TASK REQUIREMENTS: Every line from the one that includes "[facebook] (828, 1959)" to the end of the entries should be written out exactly, with the first and last included.

INFORMATION:
++++++++

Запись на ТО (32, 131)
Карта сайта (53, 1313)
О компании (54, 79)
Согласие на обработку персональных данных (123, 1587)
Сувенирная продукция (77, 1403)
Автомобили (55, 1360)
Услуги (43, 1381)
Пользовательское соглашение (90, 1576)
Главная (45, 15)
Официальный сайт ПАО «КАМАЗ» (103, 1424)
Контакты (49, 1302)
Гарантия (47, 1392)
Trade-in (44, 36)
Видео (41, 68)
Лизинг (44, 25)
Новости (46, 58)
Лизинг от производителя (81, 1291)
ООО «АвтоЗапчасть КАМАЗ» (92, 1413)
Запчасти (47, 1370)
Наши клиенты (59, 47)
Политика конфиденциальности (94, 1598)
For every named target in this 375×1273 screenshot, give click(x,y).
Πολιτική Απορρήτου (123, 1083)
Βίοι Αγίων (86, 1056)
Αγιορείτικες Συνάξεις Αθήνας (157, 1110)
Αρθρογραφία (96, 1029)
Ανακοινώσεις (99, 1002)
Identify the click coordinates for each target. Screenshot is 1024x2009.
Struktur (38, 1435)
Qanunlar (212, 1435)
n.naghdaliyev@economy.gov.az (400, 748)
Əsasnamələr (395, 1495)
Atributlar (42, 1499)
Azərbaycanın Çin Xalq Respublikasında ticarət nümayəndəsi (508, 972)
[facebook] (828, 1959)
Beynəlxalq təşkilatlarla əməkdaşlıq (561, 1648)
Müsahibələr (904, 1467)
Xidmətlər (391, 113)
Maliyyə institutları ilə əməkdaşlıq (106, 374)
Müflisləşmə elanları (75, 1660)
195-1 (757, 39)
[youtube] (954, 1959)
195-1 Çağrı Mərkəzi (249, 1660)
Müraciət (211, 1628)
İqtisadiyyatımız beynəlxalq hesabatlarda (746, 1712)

++++++++

EXERCISE ANSWER:
[facebook] (828, 1959)
Beynəlxalq təşkilatlarla əməkdaşlıq (561, 1648)
Müsahibələr (904, 1467)
Xidmətlər (391, 113)
Maliyyə institutları ilə əməkdaşlıq (106, 374)
Müflisləşmə elanları (75, 1660)
195-1 (757, 39)
[youtube] (954, 1959)
195-1 Çağrı Mərkəzi (249, 1660)
Müraciət (211, 1628)
İqtisadiyyatımız beynəlxalq hesabatlarda (746, 1712)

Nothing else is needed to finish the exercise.